Why is Sum::sum so much slower than a manual loop?


#1

So I noticed this while profiling my path tracer. My dot-product was using sum internally and I was getting ~14 FPS - and with a normal loop, I was getting ~23 FPS.

This playground link shows the same issue (for me anyway): http://play.rust-lang.org/?gist=564c477ac1347b452ebd2ae784094875&version=stable&mode=release&edition=2015

This is in release mode too. I’d expect it to optimize down to roughly the same thing.
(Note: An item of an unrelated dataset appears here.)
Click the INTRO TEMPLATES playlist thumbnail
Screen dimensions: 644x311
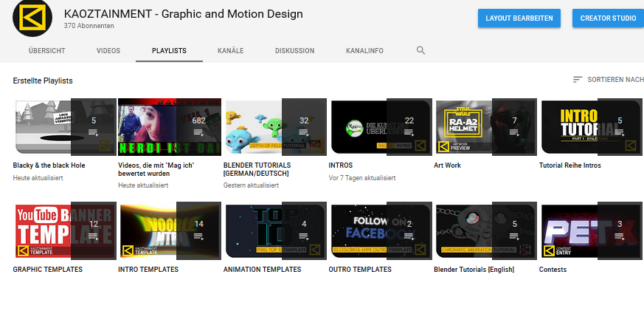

Is there anything I can do to encourage that optimization? Or should I just… write my own loop?


#2

Performance on the playground doesn’t seem to be very stable. For example, just now I got:

Sum was 499998500001, calculation took: Duration { secs: 0, nanos: 422543 }
Loop sum was 499998500001, calculation took: Duration { secs: 0, nanos: 779491 }

On my own system, the results were still quite noisy but the average for sum was about 20% faster than the for loop.


#3

Interesting… I suppose I’m glad it’s not a general problem with sum then. Though I’m not sure how to diagnose exactly why it’s so much slower in my case.


#4

If you swap the order around the first one is still slower than the second one, so my bet is on cache shenanigans.

Edit: By “first one is still slower” I meant that the sum becomes the faster one and the loop becomes the slower one.


#5

Let’s ask Godbolt!

A quick diff shows that the generated assembly is identical for both summation methods, label names aside.


#6

In more complicated iterators, it might matter that Sum uses a fold instead of an open for-loop. This ought to benefit performance in most cases, or at least be neutral, but perhaps you’ve found an exception?


#7

As a more general advice, I would suggest going for longer-lived microbenchmarks in the future. I personally always aim for something which runs for at least a couple of seconds. The reason is that the shorter your benchmark is, the more sensitive it gets to OS and hardware details:

  • A misplaced context switch in the OS can dramatically effect milisecond-scale timings.
  • Modern CPUs have an optimization for burst workloads where they temporarily operate over their nominal frequency (Intel calls this Turbo).
  • Conversely, some CPU features are so power-intensive that they cause CPUs to drop below their nominal frequency after operating for a while (most AVX impls are guilty of this).
  • As @quadrupleslap pointed out, it takes a while for caches (including branch predictors and the like) to warm up.

Microbenchmarking is generally a dark art, but the shorter your timings are, the more difficult it gets.


#8

Python has timeit for stuff like this, but I don’t think there’s a (popular) equivalent for Rust.


#9

Isn’t that what criterion and the unstable cargo bench are supposed to do?


#10

Nevermind, I guess there is a popular equivalent! Thanks.

Edit: And it has charts too?!


#11

Do not write benchmark code yourself — use Rust’s built-in brencher instead. It will try to run enough iterations for the test to be meaningful.